Der tote Bin Laden, hieß es vor seinem Ende, würde noch gefährlicher sein als der lebende. Verbohrte Muslime würden ihn als Märtyrer feiern, am Ende könnten Kalifate errichtet werden. Doch Bin Ladens Ideen und Methoden sind in der islamischen Welt längst nicht mehr populär. Selbst Organisationen, deren Ideologie früher al-Qaida inspiriert hatte, begrüßten sein Ende: 'Mit dem Tod Bin Ladens ist einer der Gründe, warum in der Welt Gewalt ausgeübt wurde, beseitigt worden', erklärte eine Sprecher der ägyptischen Muslimbrüder.

Viele der Einschätzungen, die von den Diensten genährt wurden und als sichere Feststellungen galten, waren übertrieben. Wahnvorstellungen und Omnipotenzphantasien der Gotteskrieger wurden für bare Münze genommen. Über die Gründe kann man spekulieren.

## Gesammeltes Material
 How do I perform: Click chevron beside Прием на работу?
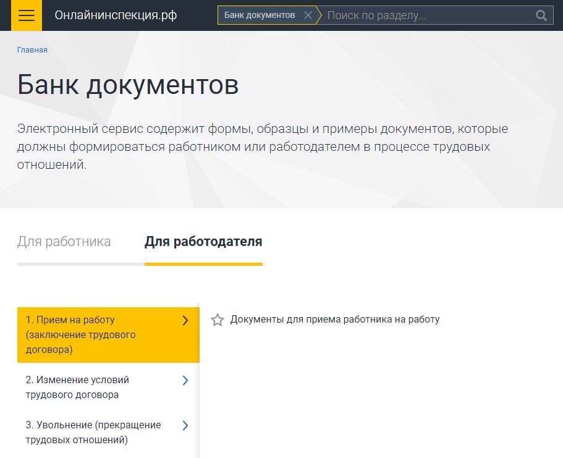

## Gestellte Aufgabe
Bitte übersetze den Satz „Doch Bin Ladens Ideen und Methoden sind in der islamischen Welt längst nicht mehr populär.“ aus dem bereitgestellten Text ins Englische.

## Schriftliche Lösung
But Bin Laden's ideas and methods have long since ceased to be popular in the Islamic world.